── LISTING

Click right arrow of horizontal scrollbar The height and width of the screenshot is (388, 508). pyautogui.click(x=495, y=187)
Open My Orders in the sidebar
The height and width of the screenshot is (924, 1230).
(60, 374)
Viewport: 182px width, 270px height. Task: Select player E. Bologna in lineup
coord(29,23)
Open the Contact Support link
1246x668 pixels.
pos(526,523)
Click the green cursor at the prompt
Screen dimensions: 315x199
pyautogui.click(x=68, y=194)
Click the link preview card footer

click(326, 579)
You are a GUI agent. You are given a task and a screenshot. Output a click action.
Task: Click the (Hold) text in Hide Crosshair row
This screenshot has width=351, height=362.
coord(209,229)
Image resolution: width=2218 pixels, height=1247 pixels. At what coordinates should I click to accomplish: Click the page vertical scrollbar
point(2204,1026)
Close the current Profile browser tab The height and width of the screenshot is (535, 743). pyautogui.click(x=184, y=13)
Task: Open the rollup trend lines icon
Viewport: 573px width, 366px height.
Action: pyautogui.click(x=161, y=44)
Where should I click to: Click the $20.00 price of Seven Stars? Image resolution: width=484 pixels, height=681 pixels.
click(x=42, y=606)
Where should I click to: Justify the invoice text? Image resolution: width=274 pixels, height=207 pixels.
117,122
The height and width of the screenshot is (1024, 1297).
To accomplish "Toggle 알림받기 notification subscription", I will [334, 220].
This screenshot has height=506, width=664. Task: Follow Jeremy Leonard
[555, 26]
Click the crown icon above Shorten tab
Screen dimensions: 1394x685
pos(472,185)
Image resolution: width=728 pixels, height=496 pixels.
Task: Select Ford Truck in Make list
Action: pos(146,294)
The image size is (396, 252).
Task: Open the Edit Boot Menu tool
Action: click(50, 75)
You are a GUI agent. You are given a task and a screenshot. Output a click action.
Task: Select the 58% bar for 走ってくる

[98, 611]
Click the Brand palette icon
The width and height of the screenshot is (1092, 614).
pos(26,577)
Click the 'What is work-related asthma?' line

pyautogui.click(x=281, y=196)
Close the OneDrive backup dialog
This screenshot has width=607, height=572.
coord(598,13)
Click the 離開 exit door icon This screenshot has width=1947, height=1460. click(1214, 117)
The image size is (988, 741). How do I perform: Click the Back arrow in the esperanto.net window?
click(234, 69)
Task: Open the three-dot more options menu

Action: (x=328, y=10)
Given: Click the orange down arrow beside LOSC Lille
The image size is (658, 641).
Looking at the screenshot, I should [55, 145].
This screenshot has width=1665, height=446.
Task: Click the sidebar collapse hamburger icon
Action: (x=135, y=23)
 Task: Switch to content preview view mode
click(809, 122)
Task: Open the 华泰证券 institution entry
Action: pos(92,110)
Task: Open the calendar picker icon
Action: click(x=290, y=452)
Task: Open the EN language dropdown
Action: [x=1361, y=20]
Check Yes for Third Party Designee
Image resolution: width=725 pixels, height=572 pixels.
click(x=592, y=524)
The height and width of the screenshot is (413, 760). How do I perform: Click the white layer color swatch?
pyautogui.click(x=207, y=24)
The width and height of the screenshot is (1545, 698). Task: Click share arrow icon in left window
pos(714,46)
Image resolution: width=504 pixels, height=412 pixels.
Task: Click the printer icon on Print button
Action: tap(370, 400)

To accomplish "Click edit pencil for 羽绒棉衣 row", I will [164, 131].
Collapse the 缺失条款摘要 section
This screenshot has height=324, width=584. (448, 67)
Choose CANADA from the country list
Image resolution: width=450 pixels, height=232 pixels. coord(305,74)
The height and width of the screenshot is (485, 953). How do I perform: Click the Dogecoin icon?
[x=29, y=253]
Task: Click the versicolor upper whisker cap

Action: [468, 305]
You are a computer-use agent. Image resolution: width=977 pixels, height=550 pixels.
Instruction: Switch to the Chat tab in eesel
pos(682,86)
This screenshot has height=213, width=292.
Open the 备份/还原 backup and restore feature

────

> EXERCISE DIRECTIONS: Output the lines of the listing above exactly as they appear, covering the stretch from the line that contains "Choose CANADA from the country list" through the end of the listing, both ends included.

> FULL SOLUTION:
Choose CANADA from the country list
Image resolution: width=450 pixels, height=232 pixels. coord(305,74)
The height and width of the screenshot is (485, 953). How do I perform: Click the Dogecoin icon?
[x=29, y=253]
Task: Click the versicolor upper whisker cap

Action: [468, 305]
You are a computer-use agent. Image resolution: width=977 pixels, height=550 pixels.
Instruction: Switch to the Chat tab in eesel
pos(682,86)
This screenshot has height=213, width=292.
Open the 备份/还原 backup and restore feature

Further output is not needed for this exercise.